Know HCV Status to Take Effective New Medicines
There are obstacles, but a cure is at hand
Healthcare workers could access effective medications with few side effects by testing for hepatitis C virus (HCV) and pursuing treatment.
The prevalence of HCV in U.S. healthcare workers is unknown, but a systematic review and meta-analysis study by German researchers “indicates that the prevalence of infection is significantly higher in healthcare workers than in the general population. The highest prevalence was observed among medical and laboratory staff.”1
Moreover, the same research group noted in a different paper the sooner treatment begins the better, as two-thirds of medical workers recovered, but “liver cirrhosis proved to be a predictor of a statistically significant reduction in success rates.”2
The CDC estimates 2 million Americans are infected with HCV, but about 40% are unaware. A combination of factors, including expensive treatment and bureaucratic obstacles with insurance and referral policies, translate to nearly 15,000 HCV deaths annually in the United States.3 Needle-sharing during the opioid epidemic has driven rates of HCV higher, and into a younger population. HCV can be transmitted by blood exposures, and less often by sexual activity. HCV in healthcare workers often is a result of needlesticks, blood splashes to mucous membranes, and drug diversion.
“It’s known as the silent killer because initial infection usually has few to no symptoms,” Jonathan Mermin, MD, MPH, director of the CDC’s National Center for HIV, Viral Hepatitis, STD, and TB Prevention, said at a recent press conference. “But over time, the virus can slowly cause damage to the liver.
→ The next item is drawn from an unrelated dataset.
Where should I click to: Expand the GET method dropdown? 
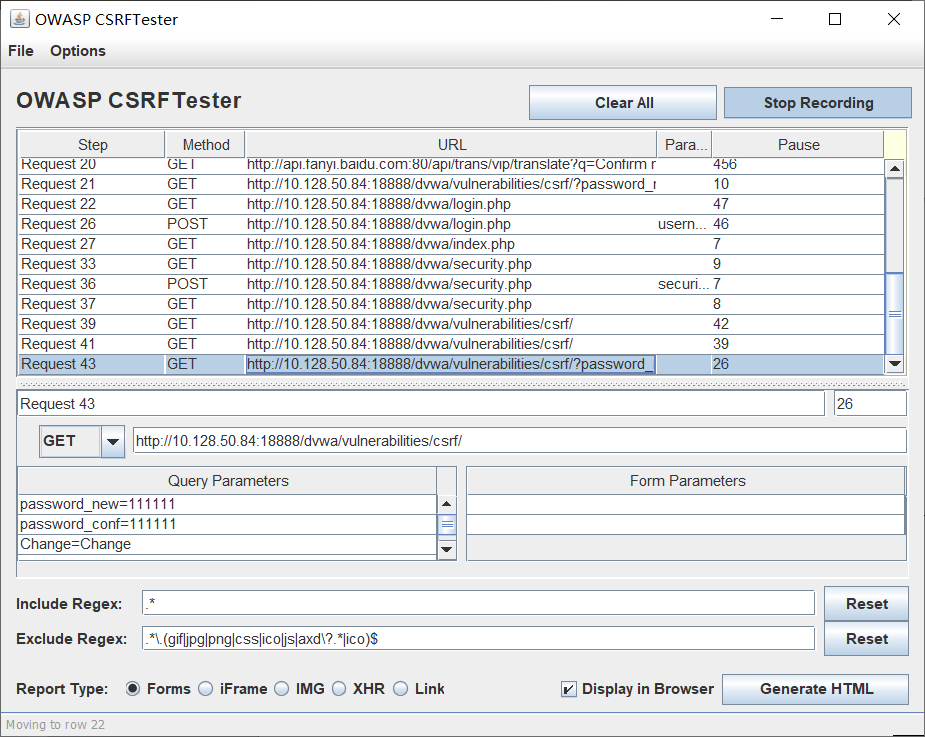[113, 441]
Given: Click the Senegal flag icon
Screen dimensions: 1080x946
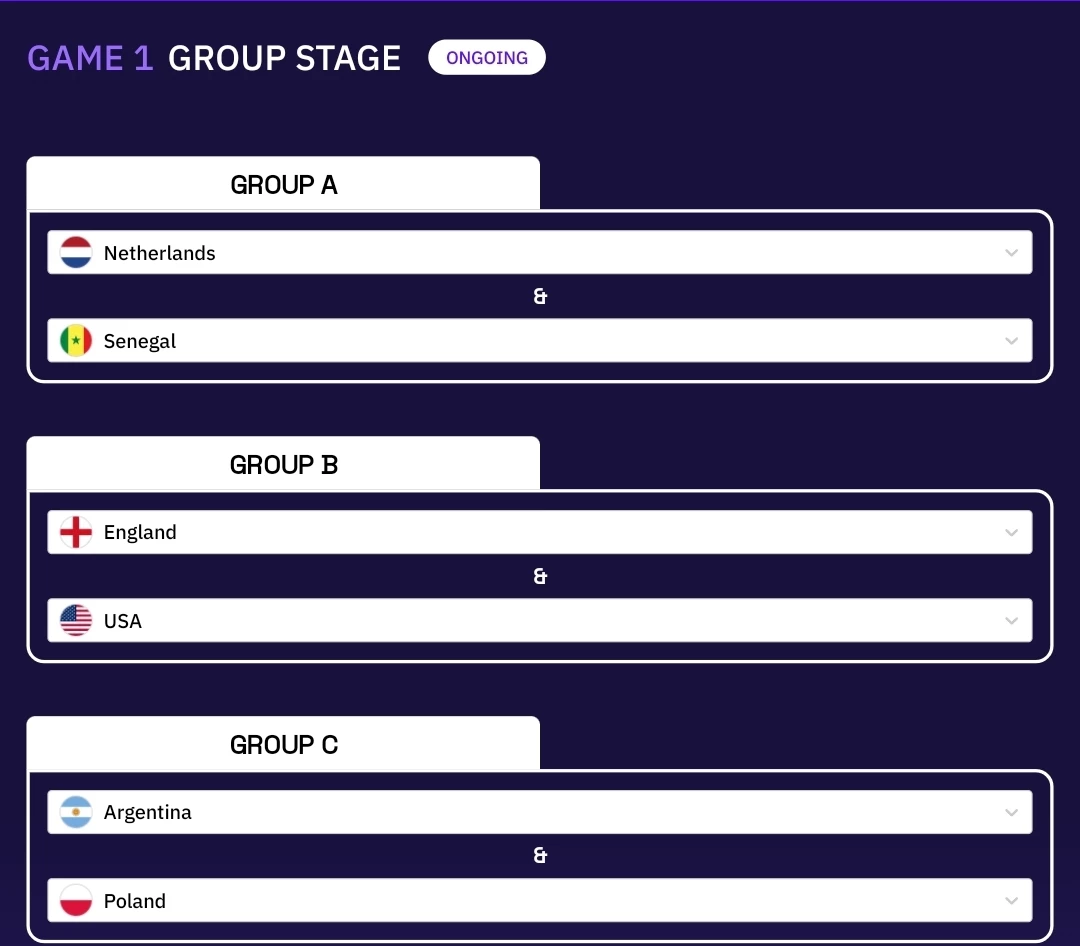Looking at the screenshot, I should (76, 340).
It can cause liver cancer, liver failure, and death.”
Point-of-Care Test Needed
Francis Collins, MD, PhD, a former director of the National Institutes of Health, said the current HCV testing protocol is too cumbersome. The FDA has been asked to approve a point-of-care rapid test available in Europe and Australia.
“You need first an antibody test, and then an RNA test, and those have to be sent away to central laboratories,” Collins explained. “There can be a long delay, and we lose a lot of people along the way. The point-of-care test gives a result in an hour or less. The goal being then to get testing and treatment [started] in a single visit.”
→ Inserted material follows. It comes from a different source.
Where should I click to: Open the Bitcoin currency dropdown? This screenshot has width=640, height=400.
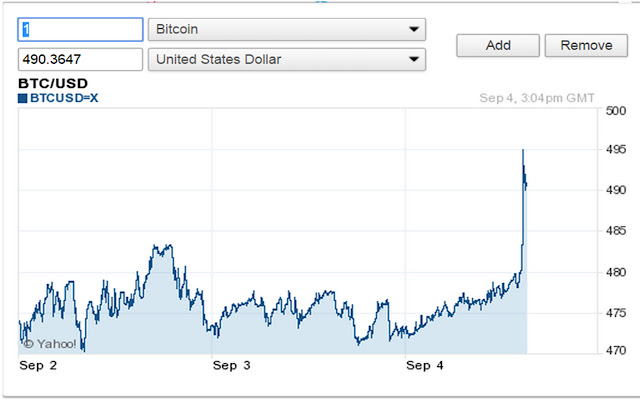click(286, 30)
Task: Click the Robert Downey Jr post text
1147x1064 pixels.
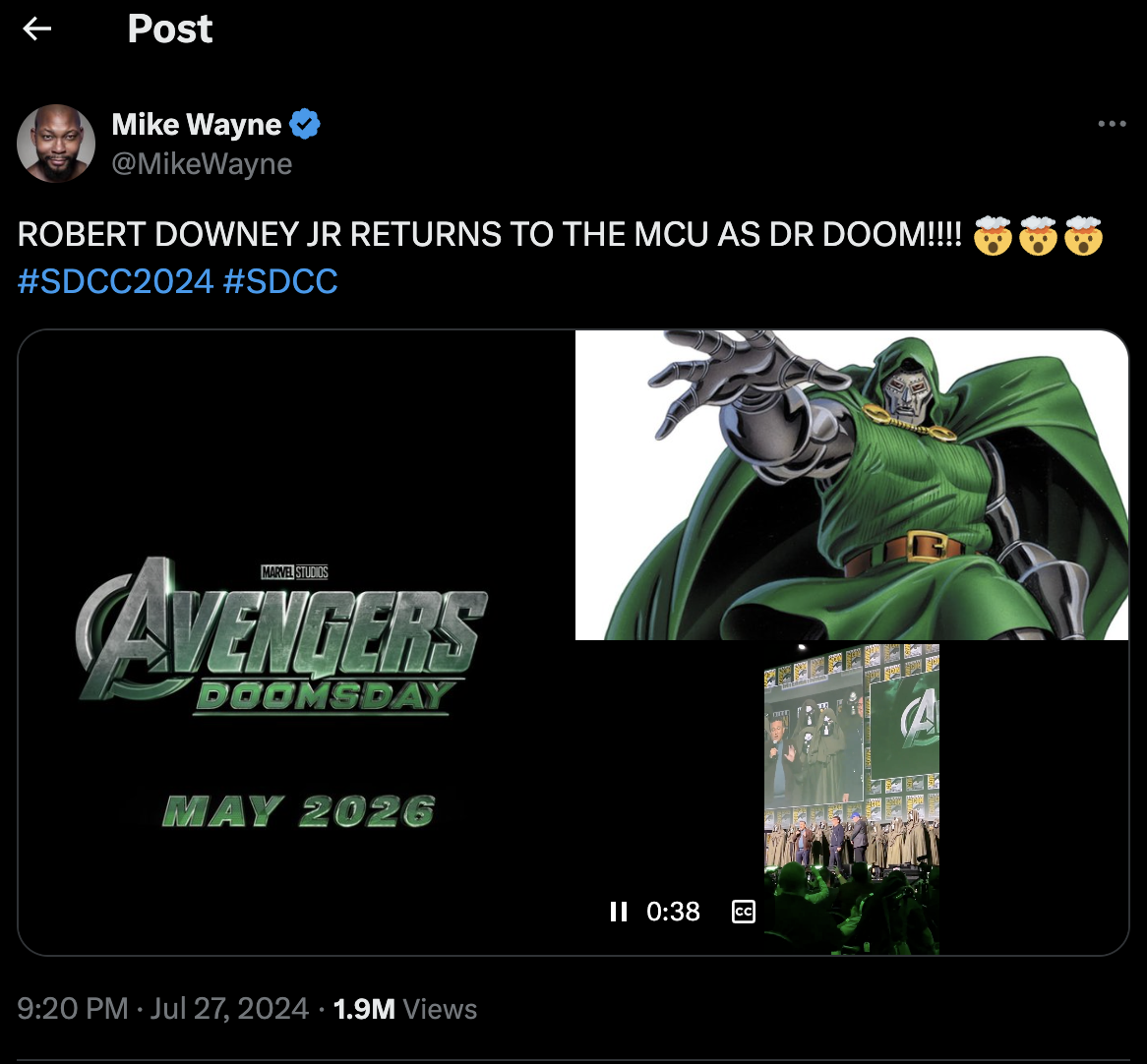Action: point(489,237)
Generally, the treatment is one pill a day for eight to 12 weeks. “A lot of people remember the bad old days when the treatment for hepatitis C was very toxic — involving interferon — and didn’t always work,” Collins recalled. “That is not the case now. The available cure is safe, highly effective, and very well tolerated.”
Collins is involved in a negotiation with drug manufacturers to lower costs and expand treatment access to impoverished people. Most of the cost should be covered for healthcare workers with good insurance, but the expense of the medications has led to insurance obstacles. “The cost of the therapy has been a real barrier to many programs,” Collins said.
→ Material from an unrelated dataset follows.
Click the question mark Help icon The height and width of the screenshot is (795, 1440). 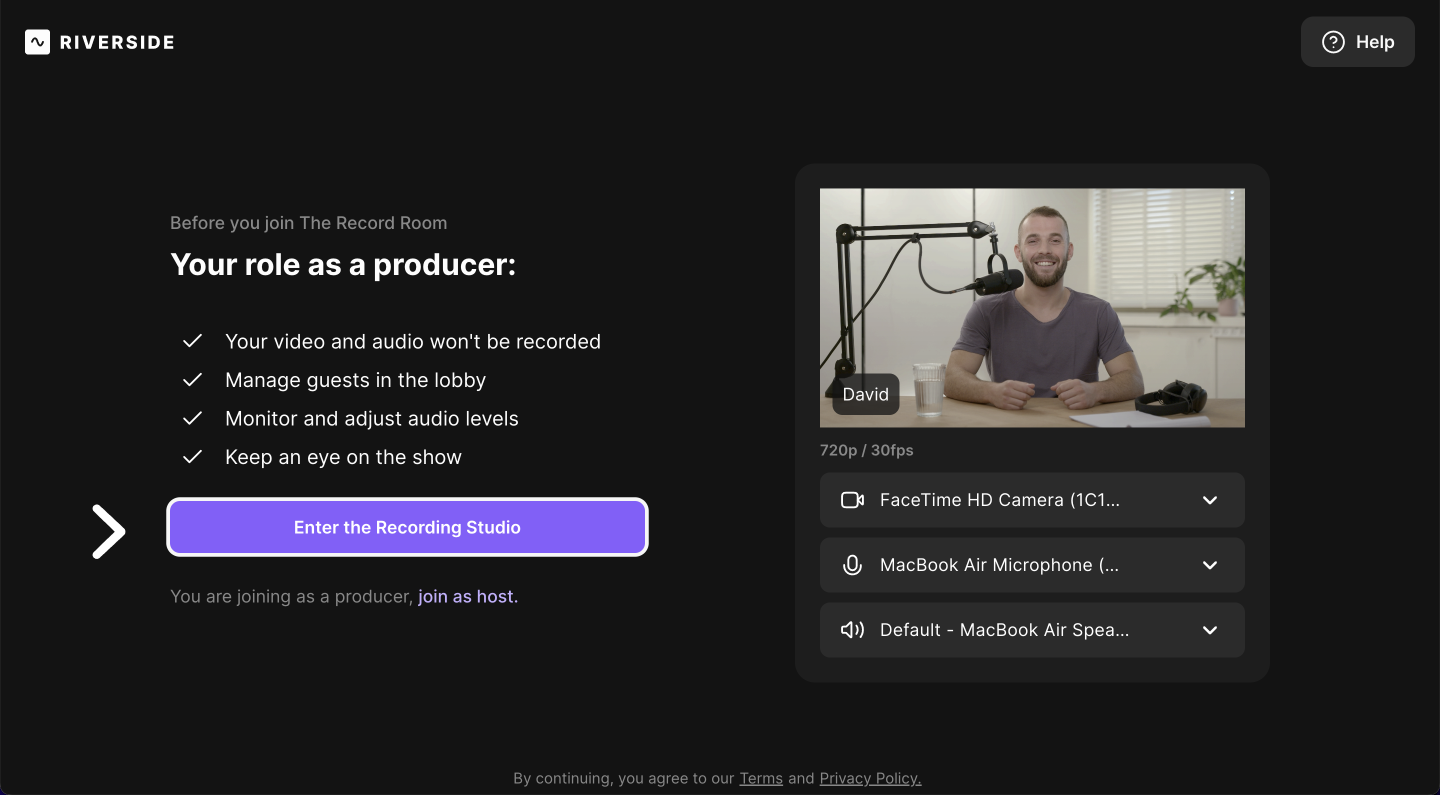pos(1333,42)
“Health coverage policies often make it difficult for people with hepatitis C to access treatment,” said Carolyn Wester, MD, director of the CDC Division of Viral Hepatitis. “Due to the high cost of treatment, some payers limit which patients are eligible for treatment, or require burdensome preauthorization before treatment can begin, or even limit the types of providers who can prescribe treatment. All of these restrictions can delay or even prohibit access to these lifesaving medications.”
Wester and CDC colleagues found “jarringly low cure levels across the board for people diagnosed with hepatitis C” in a recent study. They studied commercial laboratory data from more than 1 million people nationwide who were diagnosed with HCV between 2013 and 2022 — a period during which treatment was available. They found only one-third of people with diagnosed HCV cleared the virus and were cured.4
“Only one in six adults under the age of 40, without health coverage, were cured,” Wester said. “The highest cure rates were among adults 60 years and older who had Medicare or commercial insurance, yet less than half of these folks were cured. This is mostly because insurers have placed obstacles in the way of people and their doctors, preventing patients from accessing treatment.”
These barriers include requiring consultation with a specialist, sobriety, and evidence of liver disease to obtain treatment, Collins said. To that last one, he added, “Does that make sense? We’re trying to prevent liver disease.”
1. Westermann C, Peters C, Lisiak B, et al. The prevalence of hepatitis C among healthcare workers: A systematic review and meta-analysis. Occup Environ Med 2015;72:880-888.
2. Westermann C, Wendeler D, Nienhaus A. Hepatitis C in healthcare personnel: Follow-up analysis of treatments with direct-acting antiviral agents. J Occup Med Toxicol 2021;16:34.
3. Centers for Disease Control and Prevention. Breakthrough cures for hepatitis C still fail to reach the vast majority of Americans who need them. June 29, 2023.
4. Wester C, Osinubi A, Kaufman HW, et al. Hepatitis C virus clearance cascade — United States, 2013-2022. MMWR Morb Mortal Wkly Rep 2023;72:716-720.
The prevalence of hepatitis C virus infection is significantly higher in healthcare workers than in the general population. Healthcare workers could access effective medications with few side effects by testing for the virus and pursuing treatment. However, high costs and insurance barriers hinder these efforts.